- _Requirement_
Report how many lines in the records carry the string "user", and give no further text.

- _Given information_
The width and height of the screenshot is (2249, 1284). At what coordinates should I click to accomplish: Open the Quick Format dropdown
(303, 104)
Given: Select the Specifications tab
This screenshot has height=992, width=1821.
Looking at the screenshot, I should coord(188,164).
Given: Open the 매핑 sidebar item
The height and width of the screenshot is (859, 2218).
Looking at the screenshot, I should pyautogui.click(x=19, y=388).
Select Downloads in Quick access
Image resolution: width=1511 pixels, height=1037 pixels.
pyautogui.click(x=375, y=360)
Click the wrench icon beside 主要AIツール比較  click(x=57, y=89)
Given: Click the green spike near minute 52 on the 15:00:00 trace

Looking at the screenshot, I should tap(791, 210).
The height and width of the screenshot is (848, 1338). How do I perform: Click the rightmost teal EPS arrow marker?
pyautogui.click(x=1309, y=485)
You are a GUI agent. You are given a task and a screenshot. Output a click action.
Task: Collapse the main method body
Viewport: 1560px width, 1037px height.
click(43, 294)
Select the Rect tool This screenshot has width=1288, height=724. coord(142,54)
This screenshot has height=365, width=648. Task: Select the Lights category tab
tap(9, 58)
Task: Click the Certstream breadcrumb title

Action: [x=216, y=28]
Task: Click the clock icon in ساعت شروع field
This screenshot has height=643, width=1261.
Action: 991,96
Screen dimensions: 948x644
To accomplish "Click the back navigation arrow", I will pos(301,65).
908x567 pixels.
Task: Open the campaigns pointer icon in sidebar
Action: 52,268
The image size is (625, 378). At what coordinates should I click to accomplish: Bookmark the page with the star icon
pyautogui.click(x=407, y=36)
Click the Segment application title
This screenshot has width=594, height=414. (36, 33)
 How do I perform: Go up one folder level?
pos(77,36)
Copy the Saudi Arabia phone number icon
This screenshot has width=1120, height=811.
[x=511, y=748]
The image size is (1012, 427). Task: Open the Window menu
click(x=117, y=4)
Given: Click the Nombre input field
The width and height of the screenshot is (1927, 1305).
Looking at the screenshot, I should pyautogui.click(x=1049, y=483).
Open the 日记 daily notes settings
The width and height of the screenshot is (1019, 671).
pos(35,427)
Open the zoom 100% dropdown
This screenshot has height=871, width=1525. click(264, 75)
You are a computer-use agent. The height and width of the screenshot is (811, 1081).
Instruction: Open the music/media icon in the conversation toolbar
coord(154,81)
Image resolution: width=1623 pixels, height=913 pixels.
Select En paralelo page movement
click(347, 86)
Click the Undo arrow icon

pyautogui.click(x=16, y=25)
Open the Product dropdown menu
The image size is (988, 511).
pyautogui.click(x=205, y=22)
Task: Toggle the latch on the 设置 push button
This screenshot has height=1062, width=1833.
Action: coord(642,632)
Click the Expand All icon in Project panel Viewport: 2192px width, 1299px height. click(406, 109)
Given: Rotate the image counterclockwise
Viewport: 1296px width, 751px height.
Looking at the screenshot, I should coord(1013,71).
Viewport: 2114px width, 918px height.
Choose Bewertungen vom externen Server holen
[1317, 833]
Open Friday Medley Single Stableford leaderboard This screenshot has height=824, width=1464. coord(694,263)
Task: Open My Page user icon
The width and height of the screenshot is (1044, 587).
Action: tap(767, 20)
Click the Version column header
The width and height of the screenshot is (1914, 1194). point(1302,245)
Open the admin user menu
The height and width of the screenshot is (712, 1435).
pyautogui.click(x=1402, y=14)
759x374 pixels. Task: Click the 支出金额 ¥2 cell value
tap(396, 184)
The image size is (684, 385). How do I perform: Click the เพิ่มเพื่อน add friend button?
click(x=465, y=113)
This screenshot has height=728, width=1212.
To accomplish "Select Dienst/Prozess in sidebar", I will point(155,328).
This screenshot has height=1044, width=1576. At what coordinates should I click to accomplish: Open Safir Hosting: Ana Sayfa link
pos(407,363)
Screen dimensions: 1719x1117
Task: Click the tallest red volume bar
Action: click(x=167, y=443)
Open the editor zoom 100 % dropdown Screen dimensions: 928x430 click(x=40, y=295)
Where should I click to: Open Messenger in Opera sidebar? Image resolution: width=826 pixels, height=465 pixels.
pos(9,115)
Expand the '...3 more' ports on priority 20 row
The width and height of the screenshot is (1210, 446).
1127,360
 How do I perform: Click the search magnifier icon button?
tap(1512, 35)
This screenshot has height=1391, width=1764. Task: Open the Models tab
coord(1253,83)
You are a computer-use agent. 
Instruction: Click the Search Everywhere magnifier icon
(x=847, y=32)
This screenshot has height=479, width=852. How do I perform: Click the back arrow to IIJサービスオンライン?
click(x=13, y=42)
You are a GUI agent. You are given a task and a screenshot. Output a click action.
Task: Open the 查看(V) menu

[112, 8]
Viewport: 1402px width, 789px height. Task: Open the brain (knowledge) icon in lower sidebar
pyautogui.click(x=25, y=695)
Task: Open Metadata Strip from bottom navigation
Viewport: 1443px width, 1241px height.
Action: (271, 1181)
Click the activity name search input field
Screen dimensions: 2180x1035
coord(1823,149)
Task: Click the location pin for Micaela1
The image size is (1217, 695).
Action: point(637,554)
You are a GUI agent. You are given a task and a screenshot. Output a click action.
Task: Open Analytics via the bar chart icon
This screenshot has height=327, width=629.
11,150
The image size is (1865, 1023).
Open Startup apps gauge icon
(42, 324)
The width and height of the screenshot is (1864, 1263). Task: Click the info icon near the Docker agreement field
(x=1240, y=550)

- _Response for this exercise_
2